Not bad if you can get it

#1
Read somewhere recently that annuity rates for pensions in the private sector are sinking?! a £million pot will only pay you £27,000 per annum if you want it index linked and half rate to your other half following your death. Looking at our redundancy programme I reckon any Lt Col and above will be in receipt of a figure like this on leaving! Alright for some eh?
 
#5
We are already there. Public sector pension schemes are underwritten by the taxpayer. There is no investment of the salary deductions taken from public sector employees salaries; it is simply offset against the pensions of those already retired.

Some public sector pension funds are in surplus because the current workers are paying more in contributions than the retired are drawing out. Some are in deficit, with the difference topped up by the taxpayer. The money in those in surplus is not invested anywhere to grow.

The deductions from a public sector workers pension no-where near match the benefits they will draw out when they retire. The gap is paid from the government current account, which is currently propped up by borrowing. The whole thing is underwritten by income of workers in the private sector, from company taxes, council tax and business rates.

To make matters worse, the pensions of private sector workers have been completely fucked by government policy, primarily Gordon Brown who removed a tax break which makes it impossible for private sector pensions to grow the pots needed to pay final salary pensions. So private sector workers are fucked twice.

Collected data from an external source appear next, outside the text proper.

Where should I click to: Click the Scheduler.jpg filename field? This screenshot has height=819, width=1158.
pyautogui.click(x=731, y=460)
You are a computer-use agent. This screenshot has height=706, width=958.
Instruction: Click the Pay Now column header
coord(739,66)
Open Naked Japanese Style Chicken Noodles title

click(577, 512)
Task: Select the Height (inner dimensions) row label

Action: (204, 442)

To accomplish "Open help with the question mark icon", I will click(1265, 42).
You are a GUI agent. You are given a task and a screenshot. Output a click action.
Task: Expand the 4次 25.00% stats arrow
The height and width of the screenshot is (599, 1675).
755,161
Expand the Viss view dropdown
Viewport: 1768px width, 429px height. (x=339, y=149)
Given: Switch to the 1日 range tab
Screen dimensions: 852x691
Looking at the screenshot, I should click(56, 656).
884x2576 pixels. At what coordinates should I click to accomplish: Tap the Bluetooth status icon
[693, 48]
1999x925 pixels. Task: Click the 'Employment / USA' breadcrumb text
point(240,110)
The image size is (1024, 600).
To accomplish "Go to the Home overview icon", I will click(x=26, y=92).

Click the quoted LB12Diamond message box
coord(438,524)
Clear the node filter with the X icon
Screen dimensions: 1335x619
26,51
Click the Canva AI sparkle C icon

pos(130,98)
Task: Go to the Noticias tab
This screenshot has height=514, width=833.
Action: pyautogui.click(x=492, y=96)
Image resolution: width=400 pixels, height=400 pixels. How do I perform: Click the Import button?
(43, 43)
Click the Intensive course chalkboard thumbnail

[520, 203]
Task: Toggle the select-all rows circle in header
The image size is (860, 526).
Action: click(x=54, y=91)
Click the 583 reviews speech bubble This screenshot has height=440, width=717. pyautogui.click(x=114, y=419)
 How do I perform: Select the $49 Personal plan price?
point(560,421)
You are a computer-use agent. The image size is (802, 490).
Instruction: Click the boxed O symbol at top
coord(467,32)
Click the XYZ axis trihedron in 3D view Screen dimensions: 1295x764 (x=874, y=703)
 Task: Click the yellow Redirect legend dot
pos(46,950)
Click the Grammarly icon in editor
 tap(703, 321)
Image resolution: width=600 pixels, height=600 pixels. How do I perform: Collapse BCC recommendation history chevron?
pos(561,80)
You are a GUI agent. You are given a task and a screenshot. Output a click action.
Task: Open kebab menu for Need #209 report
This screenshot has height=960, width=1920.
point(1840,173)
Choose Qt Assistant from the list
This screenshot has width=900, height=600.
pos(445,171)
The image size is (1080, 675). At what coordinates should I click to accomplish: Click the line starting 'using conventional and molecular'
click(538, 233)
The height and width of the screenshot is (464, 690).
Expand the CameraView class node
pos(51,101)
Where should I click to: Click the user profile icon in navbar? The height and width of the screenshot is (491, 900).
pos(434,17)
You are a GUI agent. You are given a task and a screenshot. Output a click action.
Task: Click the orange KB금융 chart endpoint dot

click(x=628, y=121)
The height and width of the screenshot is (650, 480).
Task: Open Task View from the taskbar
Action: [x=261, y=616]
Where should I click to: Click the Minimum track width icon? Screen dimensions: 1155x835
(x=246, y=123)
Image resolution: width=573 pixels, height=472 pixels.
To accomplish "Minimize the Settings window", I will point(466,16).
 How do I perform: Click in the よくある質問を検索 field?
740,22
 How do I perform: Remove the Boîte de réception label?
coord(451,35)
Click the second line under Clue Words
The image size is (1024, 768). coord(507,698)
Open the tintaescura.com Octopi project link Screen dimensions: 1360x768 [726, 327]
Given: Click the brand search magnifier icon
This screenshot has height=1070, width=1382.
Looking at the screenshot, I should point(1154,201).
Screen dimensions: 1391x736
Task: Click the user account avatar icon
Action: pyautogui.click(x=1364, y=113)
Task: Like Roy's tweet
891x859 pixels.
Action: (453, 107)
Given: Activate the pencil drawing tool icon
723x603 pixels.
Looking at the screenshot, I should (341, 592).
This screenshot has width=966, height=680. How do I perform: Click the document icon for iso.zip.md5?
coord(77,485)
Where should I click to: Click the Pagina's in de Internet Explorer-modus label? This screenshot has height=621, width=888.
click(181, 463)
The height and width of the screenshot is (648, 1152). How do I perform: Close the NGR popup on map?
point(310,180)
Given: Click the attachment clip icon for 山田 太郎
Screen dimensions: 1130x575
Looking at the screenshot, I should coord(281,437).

The whole thing is a vast Ponzi scheme. As in all Ponzi schemes, there will come a day of reckoning!
 
#7
bobthebuilder - we are still one of the richest countries on earth and we still have AAA credit rating. (USA does not). We are leap years away from even thinking that there may be a problem meeting our public sector pension payments. You sound as if you are with the privater sector and I sympathise with you over what Brown did to private pensions. However it would be wrong to say that public sector pensions will be affected badly in the future because of the reasons you state. They are beginning to change things of course such as moving away from index linking which will affect new entrants - but I think existing pensioners can rest peacefully.
 
#8
bobthebuilder - we are still one of the richest countries on earth and we still have AAA credit rating. (USA does not). We are leap years away from even thinking that there may be a problem meeting our public sector pension payments. You sound as if you are with the privater sector and I sympathise with you over what Brown did to private pensions. However it would be wrong to say that public sector pensions will be affected badly in the future because of the reasons you state. They are beginning to change things of course such as moving away from index linking which will affect new entrants - but I think existing pensioners can rest peacefully.
You Sir are having a larf! ( and you're also factually wrong about the index linking)
 
#11
rpi to cpi for starters!
Which effects all members not just new entrants.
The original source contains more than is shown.